Quest’anno la manifestazione non è supportata dalle Istituzioni in termini economici. Come si sostiene un Festival così ricco?

Ci sosteniamo grazie alla collaborazione degli artisti e soprattutto al pubblico che viene a vedere gli spettacoli e a tutti coloro che hanno partecipato al crowdfunding che sarà attivo fino al 14 ottobre al link: https://www.produzionidalbasso.com/project/sillabario-pasolini/

Quali sono le novità di questa edizione?

Tra le tante novità, il duo Casarico-Scrocca ha preparato un paio di spettacoli comici (Sit Down Comedy e Zit 3.0) e un paio di spettacoli su Pasolini: “Sillabario Pasolini – tra musica e parole” con la collaborazione di Gabriella Aiello e Stefania Placidi e “A Pa’… i giovani a Pasolini”, spettacolo itinerante dal Teatro del Lido al Monumento Pasolini. Questi ultimi si fregiano del patrocinio del Comitato Pasolini 100.

Nando Citarella, Radicanto e Lucilla Galeazzi tornano a sostenere il Festival, quanto è importante il sodalizio con artisti che sposano il progetto?

Molto importante! Sapere di poter contare su artisti di tale calibro e di avere il loro appoggio, ha reso meno penosa la mancanza di finanziamenti di quest’anno. Oltre a questi artisti più noti, è fondamentale la collaborazione e il supporto costante di un’altra grande artista come Rita Superbi e la collaborazione di Emanuela Bolco e Veronica Milaneschi.

Il Sillabario Pasolini è tra le interessanti novità. Di cosa si tratta.

E’ un progetto molto ambizioso che vuole stimolare la riflessione sulla realtà attuale e sul nostro futuro, realizzando, insieme agli studenti di due licei di Ostia, Anco Marzio e Labriola, un’esperienza formativa e umana molto forte, in cui i ragazzi hanno avuto l’opportunità di leggere e reinterpretare un autore come Pasolini, facendone uno spettacolo itinerante nella Ostia di Pasolini.

Abbiamo voluto rivolgere questo lavoro ai ragazzi di Ostia, e attraverso di loro, alle loro famiglie, al pubblico e alla cittadinanza intera. Perché crediamo sia fondamentale dare spazio alla formazione e alla crescita dei cittadini del futuro, spettatori del futuro, uomini e donne del futuro.
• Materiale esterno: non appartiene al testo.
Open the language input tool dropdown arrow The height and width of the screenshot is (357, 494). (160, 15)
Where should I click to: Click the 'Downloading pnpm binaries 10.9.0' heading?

Siamo più o meno a metà percorso. Come sta andando, qual è la reazione del pubblico

Il pubblico ha risposto molto bene, nonostante la grandissima concorrenza delle parecchie iniziative in concomitanza ad Agorà e nonostante il maltempo che quest’anno è stato piuttosto inclemente.

Tante le figure che compongono il festival, chi si sente di ringraziare?

Innanzitutto vorrei ringraziare i miei compagni di viaggio da sempre: Tiziana Scrocca, Laura Gentile e Stefano Romanelli. Senza di loro non saremmo riusciti in questa grande impresa. Poi tutti i collaboratori che hanno contribuito alla realizzazione di questo grande evento, e in particolar modo Artigiani Digitali Comunicazione Sensibile, Maria Plateo e Rocchina Ceglia che hanno curato la comunicazione. Un grazie di cuore va a Filippo Lange, Enrico Venturini, Edoardo La Rosa e a tutta l’Associazione Teatro del Lido che da due anni ci supporta fattivamente e al Teatro Furio Camillo che ci ha accolto quest’anno. Un grazie particolare alle professoresse Nicoletta De Simone e Isabella Martiradonna per il lavoro con i ragazzi e grazie al pubblico affezionato che ci segue sempre con tanto affetto!